To tell its grim story, the gallery displays original documents and artifacts, videos, even a small stand of growing sugar cane, to symbolize the crop that millions of slaves were brought to the Americas to cultivate. Perhaps most haunting is a reproduction of the hold of a slave ship.
The reproduction of the ship, with its low ceiling and wooden bunks, its projections of dimly seen bodies, writhing and tormented, and its recorded sounds and readings, recalls nothing so much as accounts and films of Auschwitz.
"It's broadly based on the Brookes, which was a Liverpool ship from the 1780s," says Allison Taubman, the curator who assembled the exhibit.
The diagram of how human beings could be packed most efficiently into the Brookes under the "regulated slave trade" has become one of the most famous symbols of the passage across the Atlantic. It shows about 480 figures crammed into a 100-foot-long ship of 320 tons.
"But when the ship actually sailed," Ms. Taubman says, "it had over 600 captives on board."
Death rates on these ships reached one in five by 1750, when surgeons were put aboard in an attempt to limit the number of casualties. The death rate was unsound economically.
The Transatlantic Slavery gallery fills the lower level of the Maritime Museum, a refurbished warehouse at the 140-year-old Albert Dock, now a tourist center not unlike Baltimore's Inner Harbor. "The Beatles' Story" is at the other end of the pier.

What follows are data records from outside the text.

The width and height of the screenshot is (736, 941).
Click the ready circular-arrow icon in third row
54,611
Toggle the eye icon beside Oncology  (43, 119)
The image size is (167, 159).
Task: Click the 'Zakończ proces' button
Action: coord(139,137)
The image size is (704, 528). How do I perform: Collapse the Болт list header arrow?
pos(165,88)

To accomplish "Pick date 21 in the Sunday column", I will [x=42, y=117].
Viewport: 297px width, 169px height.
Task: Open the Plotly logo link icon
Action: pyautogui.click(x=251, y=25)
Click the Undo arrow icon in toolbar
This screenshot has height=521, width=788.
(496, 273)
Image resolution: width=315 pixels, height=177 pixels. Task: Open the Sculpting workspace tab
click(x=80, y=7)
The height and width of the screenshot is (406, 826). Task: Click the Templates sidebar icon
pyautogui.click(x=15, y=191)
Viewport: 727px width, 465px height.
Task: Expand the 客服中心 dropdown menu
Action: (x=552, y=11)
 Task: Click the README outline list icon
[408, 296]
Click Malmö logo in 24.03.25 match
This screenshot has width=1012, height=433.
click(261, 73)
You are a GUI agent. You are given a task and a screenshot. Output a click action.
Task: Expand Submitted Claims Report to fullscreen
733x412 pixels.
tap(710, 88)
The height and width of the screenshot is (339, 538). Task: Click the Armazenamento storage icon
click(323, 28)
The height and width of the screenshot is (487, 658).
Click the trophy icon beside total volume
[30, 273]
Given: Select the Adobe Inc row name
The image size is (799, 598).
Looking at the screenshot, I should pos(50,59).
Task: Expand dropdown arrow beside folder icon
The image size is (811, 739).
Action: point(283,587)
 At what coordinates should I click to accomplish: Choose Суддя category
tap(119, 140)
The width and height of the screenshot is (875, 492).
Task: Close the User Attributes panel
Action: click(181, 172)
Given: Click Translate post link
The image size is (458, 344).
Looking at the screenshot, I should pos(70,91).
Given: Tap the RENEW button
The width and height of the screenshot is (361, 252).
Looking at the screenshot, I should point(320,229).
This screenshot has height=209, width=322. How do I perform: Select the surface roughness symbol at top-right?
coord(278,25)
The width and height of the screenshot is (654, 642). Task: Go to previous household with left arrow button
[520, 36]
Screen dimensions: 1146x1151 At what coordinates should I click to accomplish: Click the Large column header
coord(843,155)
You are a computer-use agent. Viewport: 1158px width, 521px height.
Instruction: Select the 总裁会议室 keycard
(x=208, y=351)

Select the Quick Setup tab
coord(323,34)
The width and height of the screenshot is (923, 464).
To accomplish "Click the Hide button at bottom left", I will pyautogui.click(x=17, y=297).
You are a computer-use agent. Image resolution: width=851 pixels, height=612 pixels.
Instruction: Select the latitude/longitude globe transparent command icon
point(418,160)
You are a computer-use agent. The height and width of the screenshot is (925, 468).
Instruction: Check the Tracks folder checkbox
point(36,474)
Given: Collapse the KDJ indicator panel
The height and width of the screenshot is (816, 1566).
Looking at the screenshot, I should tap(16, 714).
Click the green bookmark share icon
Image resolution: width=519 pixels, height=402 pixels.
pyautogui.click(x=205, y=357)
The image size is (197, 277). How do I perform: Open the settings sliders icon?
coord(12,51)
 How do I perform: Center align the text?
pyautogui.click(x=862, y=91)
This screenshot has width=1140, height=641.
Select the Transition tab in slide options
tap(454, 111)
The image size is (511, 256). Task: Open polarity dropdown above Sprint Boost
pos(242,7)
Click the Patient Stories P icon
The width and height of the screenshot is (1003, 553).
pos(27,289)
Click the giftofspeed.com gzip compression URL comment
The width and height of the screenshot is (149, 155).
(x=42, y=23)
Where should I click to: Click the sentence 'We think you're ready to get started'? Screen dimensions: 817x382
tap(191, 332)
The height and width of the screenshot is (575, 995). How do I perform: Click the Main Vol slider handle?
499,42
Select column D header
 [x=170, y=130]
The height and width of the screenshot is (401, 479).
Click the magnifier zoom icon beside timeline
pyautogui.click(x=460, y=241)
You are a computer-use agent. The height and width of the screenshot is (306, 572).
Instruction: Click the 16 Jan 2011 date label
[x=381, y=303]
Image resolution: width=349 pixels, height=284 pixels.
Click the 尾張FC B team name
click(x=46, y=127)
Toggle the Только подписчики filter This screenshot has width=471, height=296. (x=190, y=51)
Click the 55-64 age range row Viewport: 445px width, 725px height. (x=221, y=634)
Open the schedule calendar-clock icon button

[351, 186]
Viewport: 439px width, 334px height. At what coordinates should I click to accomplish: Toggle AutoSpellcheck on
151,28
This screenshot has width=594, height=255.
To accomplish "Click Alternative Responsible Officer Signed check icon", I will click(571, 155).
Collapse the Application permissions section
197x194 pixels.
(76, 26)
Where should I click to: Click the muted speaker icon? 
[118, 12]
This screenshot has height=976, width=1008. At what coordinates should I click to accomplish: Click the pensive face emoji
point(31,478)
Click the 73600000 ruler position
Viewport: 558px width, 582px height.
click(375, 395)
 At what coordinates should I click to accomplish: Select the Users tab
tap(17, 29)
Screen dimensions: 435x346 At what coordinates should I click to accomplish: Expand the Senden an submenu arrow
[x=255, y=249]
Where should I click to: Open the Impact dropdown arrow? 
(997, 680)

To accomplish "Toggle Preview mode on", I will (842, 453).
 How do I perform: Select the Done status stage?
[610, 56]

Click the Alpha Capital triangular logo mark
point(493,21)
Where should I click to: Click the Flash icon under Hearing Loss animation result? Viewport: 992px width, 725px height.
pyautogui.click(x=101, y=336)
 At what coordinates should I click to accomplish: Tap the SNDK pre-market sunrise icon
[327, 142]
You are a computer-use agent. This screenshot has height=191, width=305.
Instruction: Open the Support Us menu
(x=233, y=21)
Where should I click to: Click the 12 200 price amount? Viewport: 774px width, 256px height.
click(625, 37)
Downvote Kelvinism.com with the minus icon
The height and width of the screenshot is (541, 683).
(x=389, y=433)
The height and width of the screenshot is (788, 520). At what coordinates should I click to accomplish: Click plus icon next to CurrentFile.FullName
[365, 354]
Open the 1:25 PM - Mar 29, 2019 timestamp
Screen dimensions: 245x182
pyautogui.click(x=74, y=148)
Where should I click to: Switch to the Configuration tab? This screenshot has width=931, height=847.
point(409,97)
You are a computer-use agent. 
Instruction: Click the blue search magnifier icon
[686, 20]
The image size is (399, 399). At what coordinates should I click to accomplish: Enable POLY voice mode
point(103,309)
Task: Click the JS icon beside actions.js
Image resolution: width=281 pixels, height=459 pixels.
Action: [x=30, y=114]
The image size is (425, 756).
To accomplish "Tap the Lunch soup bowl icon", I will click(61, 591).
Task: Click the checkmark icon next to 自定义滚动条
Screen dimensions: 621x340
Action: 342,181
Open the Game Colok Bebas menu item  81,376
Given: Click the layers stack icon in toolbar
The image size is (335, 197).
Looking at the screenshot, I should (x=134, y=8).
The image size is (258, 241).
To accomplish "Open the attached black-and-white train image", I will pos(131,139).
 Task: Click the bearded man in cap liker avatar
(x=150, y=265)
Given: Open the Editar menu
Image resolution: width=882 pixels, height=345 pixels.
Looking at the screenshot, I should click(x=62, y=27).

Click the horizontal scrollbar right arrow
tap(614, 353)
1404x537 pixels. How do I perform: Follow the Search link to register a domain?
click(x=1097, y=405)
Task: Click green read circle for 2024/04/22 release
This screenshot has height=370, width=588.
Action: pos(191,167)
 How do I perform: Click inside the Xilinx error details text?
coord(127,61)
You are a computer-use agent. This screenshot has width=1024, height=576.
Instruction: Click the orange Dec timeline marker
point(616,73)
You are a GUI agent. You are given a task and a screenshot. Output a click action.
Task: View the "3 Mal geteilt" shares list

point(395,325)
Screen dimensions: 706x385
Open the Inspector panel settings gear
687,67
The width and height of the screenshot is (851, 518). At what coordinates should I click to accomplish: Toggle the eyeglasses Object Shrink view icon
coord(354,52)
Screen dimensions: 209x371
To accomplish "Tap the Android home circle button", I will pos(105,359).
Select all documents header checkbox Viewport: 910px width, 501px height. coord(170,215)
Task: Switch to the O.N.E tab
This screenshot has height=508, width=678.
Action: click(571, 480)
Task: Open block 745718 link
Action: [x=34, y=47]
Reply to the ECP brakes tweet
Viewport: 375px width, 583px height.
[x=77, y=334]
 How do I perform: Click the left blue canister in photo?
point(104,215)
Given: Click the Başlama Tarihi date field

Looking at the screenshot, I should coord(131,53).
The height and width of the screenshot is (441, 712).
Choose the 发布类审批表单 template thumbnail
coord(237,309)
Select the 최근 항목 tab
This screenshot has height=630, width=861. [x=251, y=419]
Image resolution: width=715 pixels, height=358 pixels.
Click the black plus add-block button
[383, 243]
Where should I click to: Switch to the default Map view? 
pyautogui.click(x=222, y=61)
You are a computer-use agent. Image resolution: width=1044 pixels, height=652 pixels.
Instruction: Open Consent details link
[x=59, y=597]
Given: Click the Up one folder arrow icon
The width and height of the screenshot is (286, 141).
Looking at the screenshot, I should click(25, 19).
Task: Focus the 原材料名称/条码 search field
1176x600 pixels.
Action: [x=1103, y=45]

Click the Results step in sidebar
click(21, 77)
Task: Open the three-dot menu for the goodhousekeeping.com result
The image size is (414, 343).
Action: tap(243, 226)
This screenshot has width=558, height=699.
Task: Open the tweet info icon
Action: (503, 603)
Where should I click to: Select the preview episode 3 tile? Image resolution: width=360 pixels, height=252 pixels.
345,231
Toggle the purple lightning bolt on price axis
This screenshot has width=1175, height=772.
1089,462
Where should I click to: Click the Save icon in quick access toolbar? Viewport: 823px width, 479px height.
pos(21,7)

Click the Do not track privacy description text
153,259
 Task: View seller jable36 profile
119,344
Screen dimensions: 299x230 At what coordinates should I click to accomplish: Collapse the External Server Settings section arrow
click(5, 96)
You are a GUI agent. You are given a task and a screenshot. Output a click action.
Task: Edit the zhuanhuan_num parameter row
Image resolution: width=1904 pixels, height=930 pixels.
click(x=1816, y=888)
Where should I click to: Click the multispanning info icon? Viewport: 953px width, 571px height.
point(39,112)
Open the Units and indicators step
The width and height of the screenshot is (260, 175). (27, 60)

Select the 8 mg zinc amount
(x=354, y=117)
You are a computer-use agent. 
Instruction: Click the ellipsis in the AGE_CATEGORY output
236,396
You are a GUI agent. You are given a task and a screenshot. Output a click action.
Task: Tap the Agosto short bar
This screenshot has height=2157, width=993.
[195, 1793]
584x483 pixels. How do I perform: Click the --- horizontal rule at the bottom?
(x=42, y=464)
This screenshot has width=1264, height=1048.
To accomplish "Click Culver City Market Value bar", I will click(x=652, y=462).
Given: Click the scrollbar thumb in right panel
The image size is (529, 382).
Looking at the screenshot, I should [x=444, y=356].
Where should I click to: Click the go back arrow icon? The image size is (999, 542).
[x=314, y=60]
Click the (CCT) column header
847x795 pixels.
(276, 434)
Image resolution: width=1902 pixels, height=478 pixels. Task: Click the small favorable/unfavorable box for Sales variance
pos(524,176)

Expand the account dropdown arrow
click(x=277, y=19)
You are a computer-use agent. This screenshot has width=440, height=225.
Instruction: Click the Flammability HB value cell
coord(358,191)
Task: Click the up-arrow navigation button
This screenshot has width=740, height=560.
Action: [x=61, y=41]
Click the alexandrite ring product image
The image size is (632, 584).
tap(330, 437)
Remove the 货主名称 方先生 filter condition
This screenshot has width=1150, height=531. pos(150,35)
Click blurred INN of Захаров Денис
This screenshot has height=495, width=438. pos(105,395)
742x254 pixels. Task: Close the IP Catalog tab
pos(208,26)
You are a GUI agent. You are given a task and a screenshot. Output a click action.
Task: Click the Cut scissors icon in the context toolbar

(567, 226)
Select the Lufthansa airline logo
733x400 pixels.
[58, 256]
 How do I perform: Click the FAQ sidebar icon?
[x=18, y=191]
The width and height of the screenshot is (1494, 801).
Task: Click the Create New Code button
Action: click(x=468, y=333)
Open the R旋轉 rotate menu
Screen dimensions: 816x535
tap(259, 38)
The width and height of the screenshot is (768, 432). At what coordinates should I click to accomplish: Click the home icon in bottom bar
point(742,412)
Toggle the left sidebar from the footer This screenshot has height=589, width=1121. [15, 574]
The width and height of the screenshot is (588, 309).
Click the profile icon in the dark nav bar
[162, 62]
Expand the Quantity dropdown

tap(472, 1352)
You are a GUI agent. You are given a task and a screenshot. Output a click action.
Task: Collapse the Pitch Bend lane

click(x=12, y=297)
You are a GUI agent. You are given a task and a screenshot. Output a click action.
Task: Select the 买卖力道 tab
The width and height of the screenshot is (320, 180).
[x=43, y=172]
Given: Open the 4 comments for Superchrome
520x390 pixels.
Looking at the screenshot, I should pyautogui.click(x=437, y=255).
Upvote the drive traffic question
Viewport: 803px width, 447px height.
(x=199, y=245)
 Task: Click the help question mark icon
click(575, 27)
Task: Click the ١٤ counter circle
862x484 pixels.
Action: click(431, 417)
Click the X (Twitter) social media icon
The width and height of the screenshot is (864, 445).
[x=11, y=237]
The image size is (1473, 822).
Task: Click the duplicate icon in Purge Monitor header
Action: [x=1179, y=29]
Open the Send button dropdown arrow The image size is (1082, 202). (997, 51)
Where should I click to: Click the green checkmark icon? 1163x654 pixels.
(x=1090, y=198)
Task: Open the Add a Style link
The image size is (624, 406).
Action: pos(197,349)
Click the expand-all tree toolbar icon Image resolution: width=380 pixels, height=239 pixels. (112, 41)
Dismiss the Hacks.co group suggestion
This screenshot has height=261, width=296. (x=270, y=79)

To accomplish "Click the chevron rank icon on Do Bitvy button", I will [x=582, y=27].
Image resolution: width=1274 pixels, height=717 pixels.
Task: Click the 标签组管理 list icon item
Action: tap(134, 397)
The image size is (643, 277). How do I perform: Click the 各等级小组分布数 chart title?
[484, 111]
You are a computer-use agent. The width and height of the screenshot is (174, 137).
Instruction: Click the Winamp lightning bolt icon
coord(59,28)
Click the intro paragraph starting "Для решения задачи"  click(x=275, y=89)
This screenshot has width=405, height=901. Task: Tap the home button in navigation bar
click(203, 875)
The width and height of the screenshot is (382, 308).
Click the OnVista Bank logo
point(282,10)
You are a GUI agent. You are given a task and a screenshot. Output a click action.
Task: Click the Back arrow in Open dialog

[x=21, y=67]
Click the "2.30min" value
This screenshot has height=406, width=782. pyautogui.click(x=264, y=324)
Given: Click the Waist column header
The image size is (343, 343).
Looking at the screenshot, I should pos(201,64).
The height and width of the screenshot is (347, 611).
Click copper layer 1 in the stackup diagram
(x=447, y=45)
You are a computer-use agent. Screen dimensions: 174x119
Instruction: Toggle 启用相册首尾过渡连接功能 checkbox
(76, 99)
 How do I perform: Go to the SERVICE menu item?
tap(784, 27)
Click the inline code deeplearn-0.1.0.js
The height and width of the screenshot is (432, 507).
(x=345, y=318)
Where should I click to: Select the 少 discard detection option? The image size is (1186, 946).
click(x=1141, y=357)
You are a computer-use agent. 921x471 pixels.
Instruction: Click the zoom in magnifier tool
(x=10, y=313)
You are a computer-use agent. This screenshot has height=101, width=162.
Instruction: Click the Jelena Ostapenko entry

"Liverpool was not just the economic capital of the slave trade, but the political capital as well," says Ms. Taubman. The gallery displays the grand silver-plated serving dish the Town Council awarded James Penny, a Liverpool worthy who vigorously campaigned against abolition of the slave trade. The sweet, nostalgic Beatles song "Penny Lane" unwittingly celebrates the street named for him, and the many-branched serving dish used to be exhibited simply as an example of fine 18th century silverwork.
All of Liverpool's mayors from 1787 to 1807 were involved in the slave trade. By then Liverpool outfitted three-quarters of all English ships involved in the slave trade. In all, they made 5,300 voyages.
In the 18th century, English ships carried about 3 million enslaved Africans to America. From 1750 onward, Liverpool ships carried 30,000 to 40,000 slaves a year, according to the gallery catalog. After 1780, writes David Richardson, an economic historian, Liverpool was "by far the largest slave port in the Atlantic world."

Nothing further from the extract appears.